TAKALAR, KOMPAS.com - Ratusan warga menggeruduk kantor Pengadilan Negeri (PN) Takalar, Kabupaten Takalar, Sulawesi Selatan guna mempertanyakan perihal pembebasan lahan Bendungan Pammukulu yang dalam tahap pembangunan.
Warga terlibat kericuhan hingga kantor PN dihujani batu.
Ratusan warga Desa Kalekomara, Kecamatan Polongbangkeng Utara mendatangi kantor PN Takalar sejak Selasa (18/8/2020) pukul 10.00 Wita.
Mereka berorasi dan meminta agar Ketua PN Takalar bertanggungjawab terkait gugatan lahan seluas 18 hektar milik warga yang dilakukan oleh salah seorang mantan pejabat setempat.
"Kami meminta pertanggungjawaban Ketua Pengadilan Negeri Takalar atas diterimanya gugatan tersebut padahal kita sama-sama ketahui berdasarkan pengecekan fakta di lapangan di mana penggugat tak mampu memperlihatkan lahan yang ia gugat," kata Koordinator Lapangan, Muallim Bahar dalam orasinya.
Baca juga: Demo Warga Korban Banjir Bandang di DPRD Luwu Utara Berakhir Ricuh
Lantaran tak menemukan jawaban dari pihak PN, ratusan massa kemudian melanjutkan unjuk rasa di depan Polres Takalar menuntut janji Kapolres untuk membekuk oknum pejabat yang menggugat lahan milik warga.
"Kapolres pernah berjanji akan menangkap oknum mantan pejabat yang mencoba merampas tanah kami. Maka hari ini kami datang menagih janji Kapolres," kata Ahmad, salah seorang pengunjukrasa.
Usai berorasi, massa pengunjukrasa kemudian bergerak ke kantor Badan Pertanahan Negara (BPN).
Kepala BPN Takalar yang mencoba keluar menemui warga dengan pengawalan ketat aparat kepolisian malah menjadi sasaran kemarahan warga.
Akibatnya, warga terlibat bentrok fisik dengan petugas pengamanan. Sejumlah fasilitas di kantor BPN Takalar bahkan rusak akibat peristiwa ini.

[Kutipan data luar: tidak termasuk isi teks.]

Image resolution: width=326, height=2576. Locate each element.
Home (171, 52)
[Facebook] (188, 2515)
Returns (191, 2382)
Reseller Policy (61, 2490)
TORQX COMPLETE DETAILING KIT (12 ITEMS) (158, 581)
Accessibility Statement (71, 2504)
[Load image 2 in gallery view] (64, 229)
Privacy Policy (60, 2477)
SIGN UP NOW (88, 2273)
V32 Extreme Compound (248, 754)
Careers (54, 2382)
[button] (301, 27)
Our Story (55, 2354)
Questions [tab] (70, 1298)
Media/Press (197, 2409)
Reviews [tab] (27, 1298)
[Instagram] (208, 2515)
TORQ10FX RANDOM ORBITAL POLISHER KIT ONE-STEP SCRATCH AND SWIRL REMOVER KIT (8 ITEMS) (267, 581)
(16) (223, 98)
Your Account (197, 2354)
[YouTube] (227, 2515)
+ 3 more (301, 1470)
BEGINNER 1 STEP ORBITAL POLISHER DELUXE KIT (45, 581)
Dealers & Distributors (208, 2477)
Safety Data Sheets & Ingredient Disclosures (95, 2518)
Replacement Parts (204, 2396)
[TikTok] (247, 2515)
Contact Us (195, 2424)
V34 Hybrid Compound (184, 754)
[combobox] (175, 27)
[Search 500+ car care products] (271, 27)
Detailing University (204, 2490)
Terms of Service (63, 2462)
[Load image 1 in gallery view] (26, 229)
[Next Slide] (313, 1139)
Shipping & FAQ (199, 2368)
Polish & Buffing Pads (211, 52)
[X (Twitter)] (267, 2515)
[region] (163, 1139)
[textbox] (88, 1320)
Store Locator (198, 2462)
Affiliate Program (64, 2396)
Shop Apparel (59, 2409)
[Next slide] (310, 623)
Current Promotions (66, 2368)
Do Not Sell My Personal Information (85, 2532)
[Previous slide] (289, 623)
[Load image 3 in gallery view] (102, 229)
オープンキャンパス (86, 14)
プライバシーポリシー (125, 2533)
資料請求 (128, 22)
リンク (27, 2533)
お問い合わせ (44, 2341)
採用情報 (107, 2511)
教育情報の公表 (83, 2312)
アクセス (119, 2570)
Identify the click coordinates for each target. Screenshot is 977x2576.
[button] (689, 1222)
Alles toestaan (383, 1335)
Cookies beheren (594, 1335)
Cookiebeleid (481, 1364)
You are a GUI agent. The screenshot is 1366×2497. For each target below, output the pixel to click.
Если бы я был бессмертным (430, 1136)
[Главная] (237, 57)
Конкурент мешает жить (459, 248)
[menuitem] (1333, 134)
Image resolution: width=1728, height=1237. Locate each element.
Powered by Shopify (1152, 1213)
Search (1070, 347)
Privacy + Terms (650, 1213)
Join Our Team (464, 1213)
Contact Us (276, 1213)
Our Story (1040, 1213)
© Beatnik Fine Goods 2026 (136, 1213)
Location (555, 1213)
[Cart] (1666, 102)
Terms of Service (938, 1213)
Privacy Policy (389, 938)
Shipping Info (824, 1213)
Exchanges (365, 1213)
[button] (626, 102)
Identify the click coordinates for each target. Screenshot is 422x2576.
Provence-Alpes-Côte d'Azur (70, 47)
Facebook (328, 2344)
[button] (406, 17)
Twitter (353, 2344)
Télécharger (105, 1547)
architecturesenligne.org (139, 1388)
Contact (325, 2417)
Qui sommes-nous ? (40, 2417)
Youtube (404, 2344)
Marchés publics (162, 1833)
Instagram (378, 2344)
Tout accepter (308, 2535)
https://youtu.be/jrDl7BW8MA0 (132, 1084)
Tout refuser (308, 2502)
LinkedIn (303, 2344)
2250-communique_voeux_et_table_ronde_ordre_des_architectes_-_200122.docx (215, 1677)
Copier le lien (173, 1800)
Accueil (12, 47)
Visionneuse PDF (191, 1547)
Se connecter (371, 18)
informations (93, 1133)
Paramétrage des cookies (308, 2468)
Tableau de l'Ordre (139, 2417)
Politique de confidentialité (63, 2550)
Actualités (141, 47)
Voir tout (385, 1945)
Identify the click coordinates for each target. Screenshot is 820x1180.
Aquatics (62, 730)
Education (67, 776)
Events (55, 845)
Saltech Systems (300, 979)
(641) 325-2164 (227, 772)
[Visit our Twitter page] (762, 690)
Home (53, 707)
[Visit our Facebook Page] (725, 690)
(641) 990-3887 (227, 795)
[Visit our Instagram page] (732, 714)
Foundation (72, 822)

Warga menilai, pihak BPN-lah yang menjadi sumber kisruhan pembayaran lahan milik warga.
Informasi yang dihimpun Kompas.com, awalnya pembayaran ganti rugi lahan Bendungan Pammukulu, Kecamatan Polongbangkeng Utara telah disetujui berdasarkan putusan PN Negeri senilai Rp 50.000 per meter.
Namun, belakangan pihak BPN Takalar melakukan gugatan dengan memenangkannya dimana pembayaran ganti rugi berubah menjadi Rp 3.500 per meter.
"Dulu telah sepakat berdasarkan putusan pengadilan dengan ganti rugi senilai lima puluh ribu rupiah per meter tapi itu mentah karena BPN menang gugatan dan pembayaran turun menjadi tiga ribu lima ratus rupiah permeter" kata Muallim Bahar.
Sementara pihak BPN mengaku bahwa tahap pertama pembayaran ganti rugi lahan telah berjalan namun pihaknya harus menangguhkan pembayaran 7 bidang lahan akibat adanya sengketa.